*WHAT YOU ARE ASKED TO DO*. Exactly the lines from the one containing "Click the 登录 link in demo" through the end of the listing must make up the answer, with no pictures included.

____ RECORDS SHOWN

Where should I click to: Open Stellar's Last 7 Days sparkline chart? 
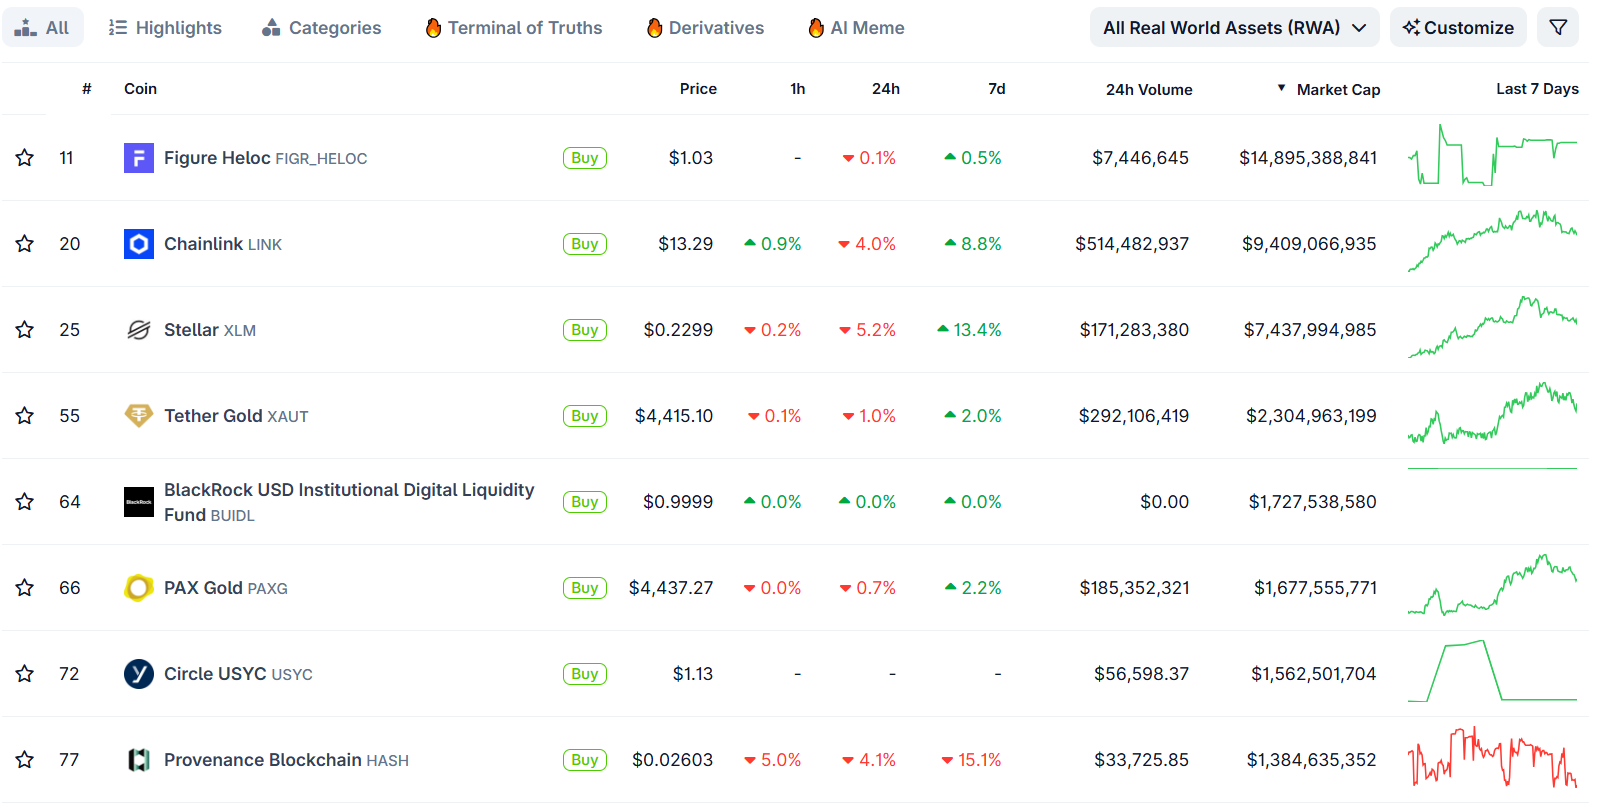point(1492,328)

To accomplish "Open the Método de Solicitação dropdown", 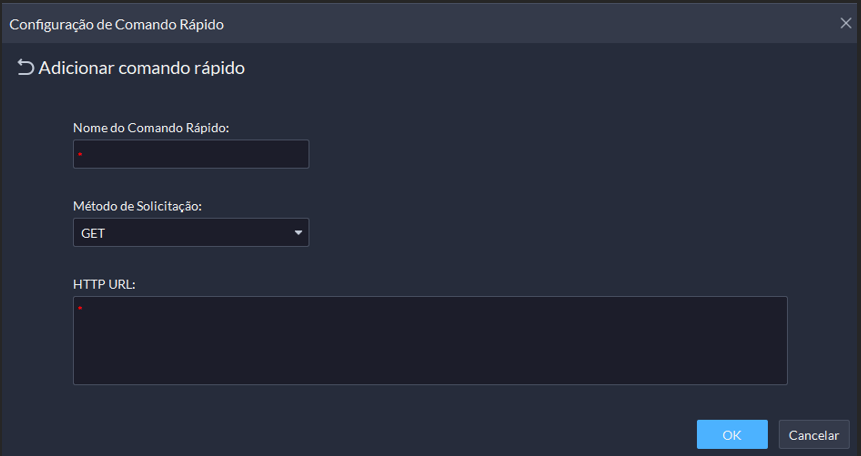I will click(191, 233).
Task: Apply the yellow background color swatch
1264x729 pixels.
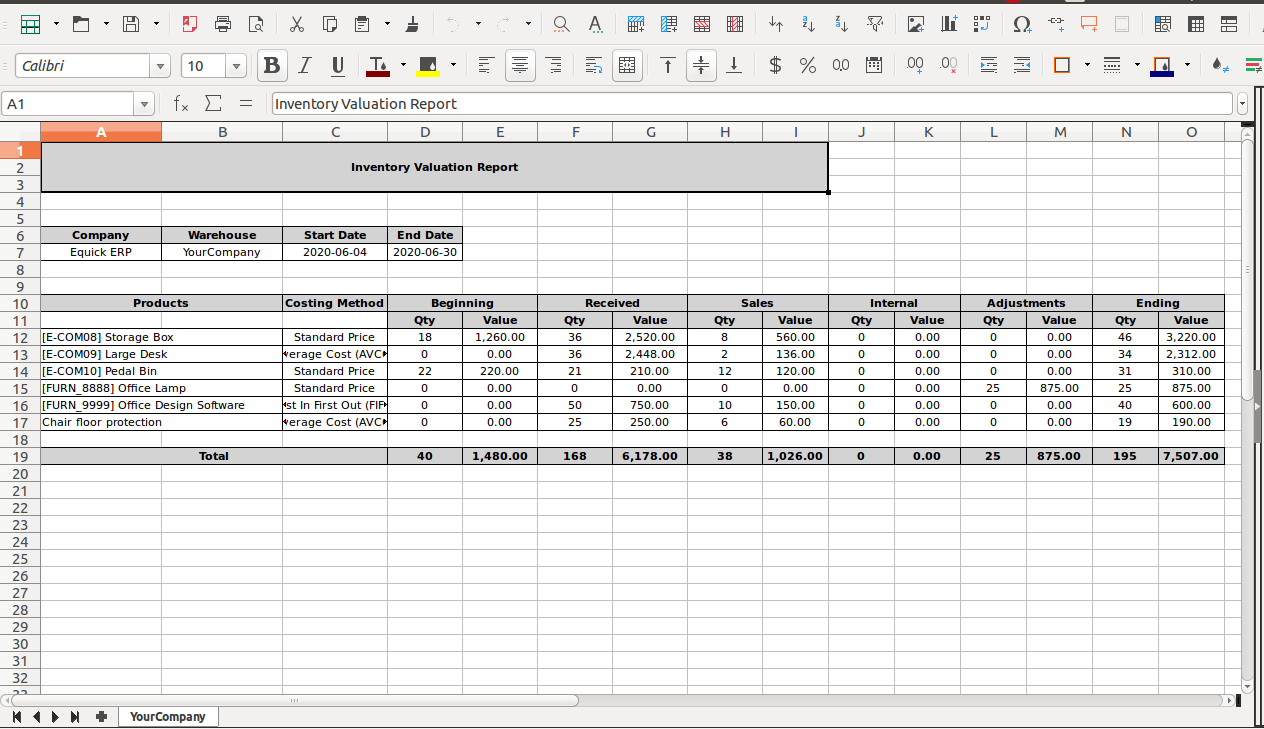Action: [x=427, y=66]
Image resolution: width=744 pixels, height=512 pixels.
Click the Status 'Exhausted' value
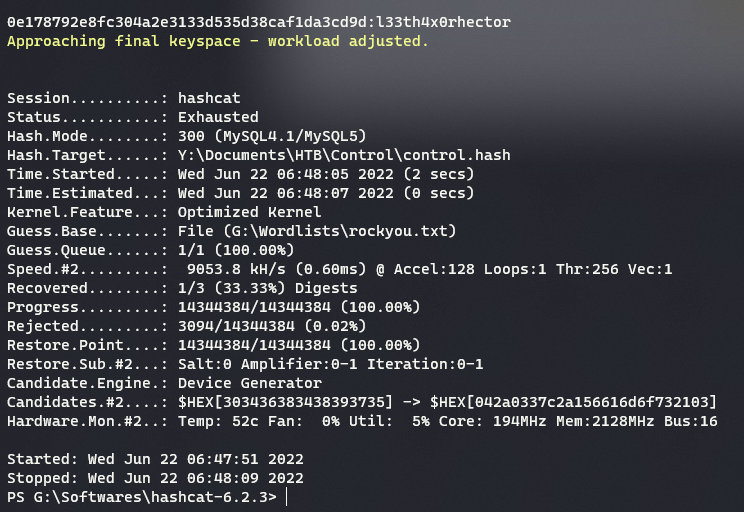point(218,117)
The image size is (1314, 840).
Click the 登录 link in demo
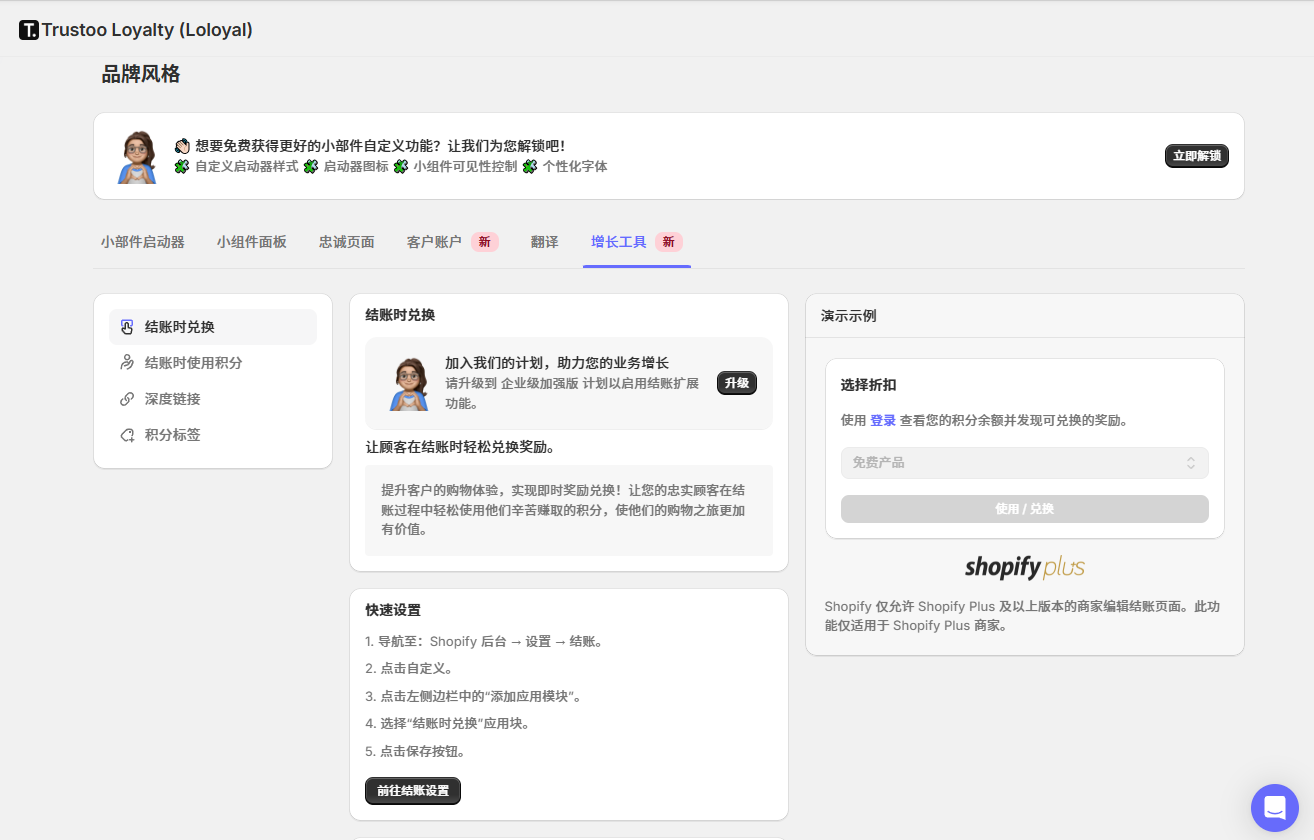coord(883,421)
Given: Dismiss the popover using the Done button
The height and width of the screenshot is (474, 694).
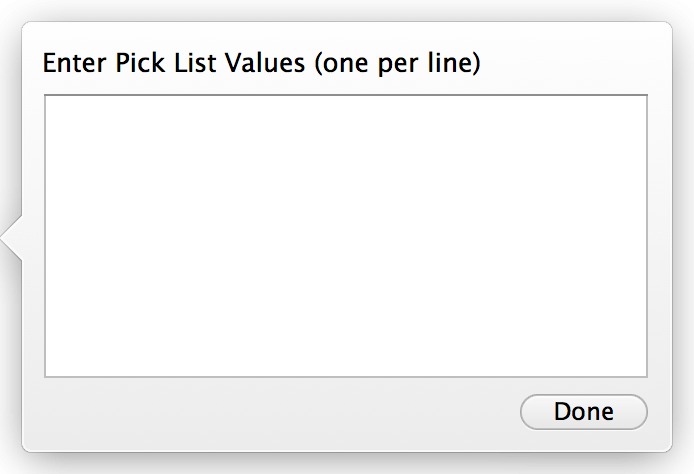Looking at the screenshot, I should pos(584,412).
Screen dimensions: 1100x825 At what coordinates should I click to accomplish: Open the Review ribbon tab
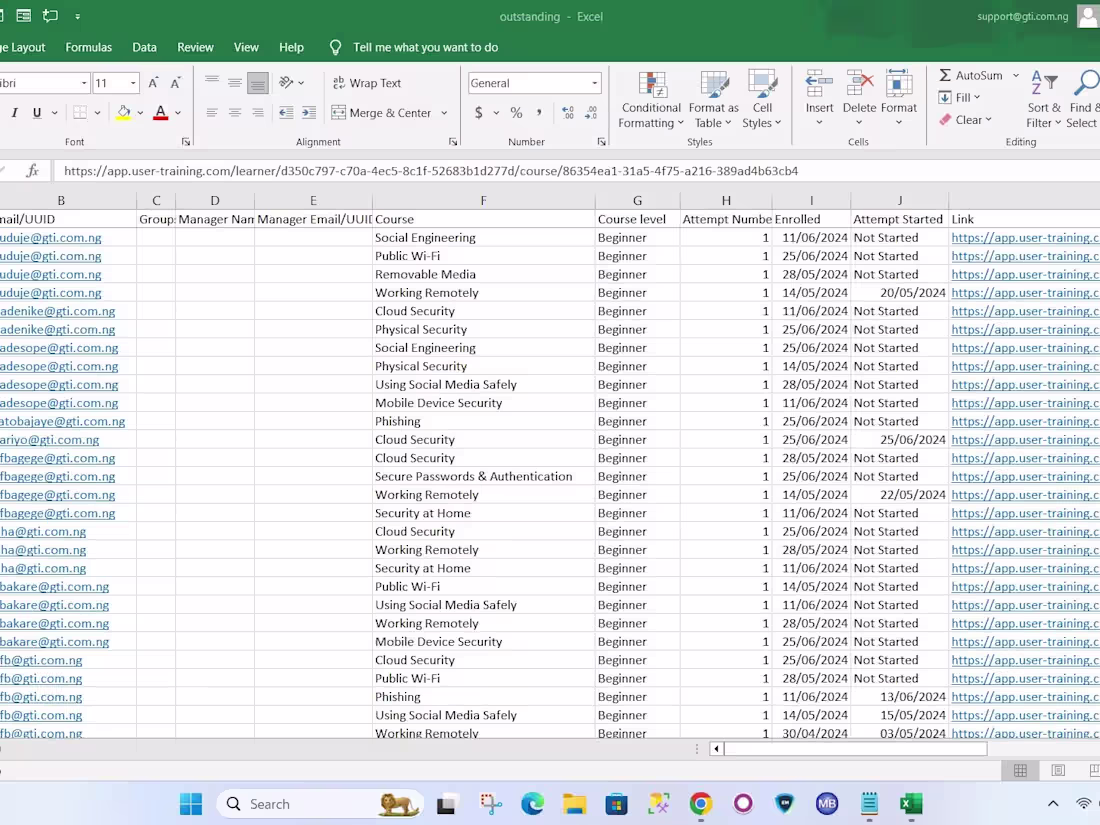pyautogui.click(x=195, y=47)
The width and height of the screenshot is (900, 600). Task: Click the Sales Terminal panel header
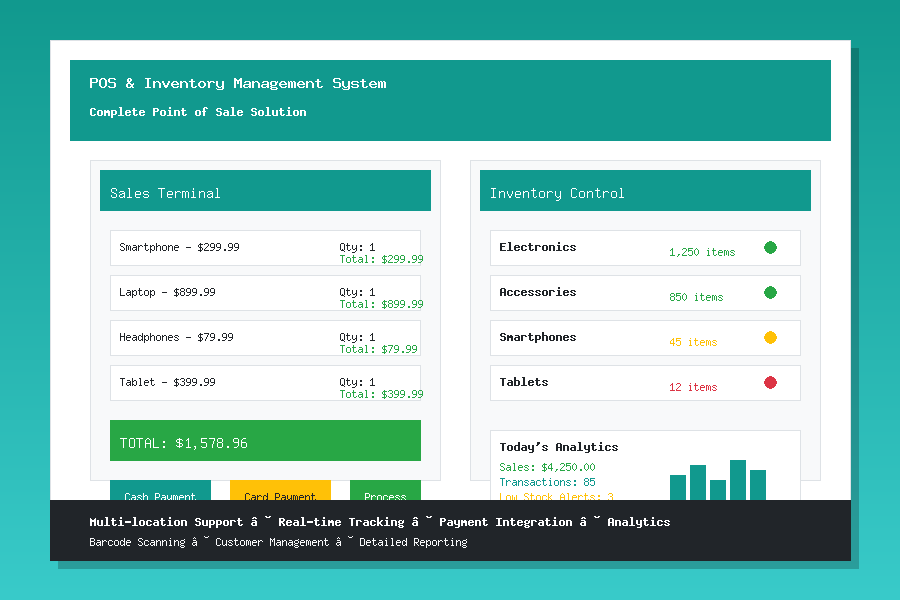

________

*ANSWER FOR THIS EXERCISE*.
Click the 登录 link in demo
coord(883,421)
Given: Dismiss the popover using the Done button
The height and width of the screenshot is (474, 694).
Looking at the screenshot, I should pos(584,412).
Screen dimensions: 1100x825 At what coordinates should I click to accomplish: Open the Review ribbon tab
pyautogui.click(x=195, y=47)
The width and height of the screenshot is (900, 600). Task: Click the Sales Terminal panel header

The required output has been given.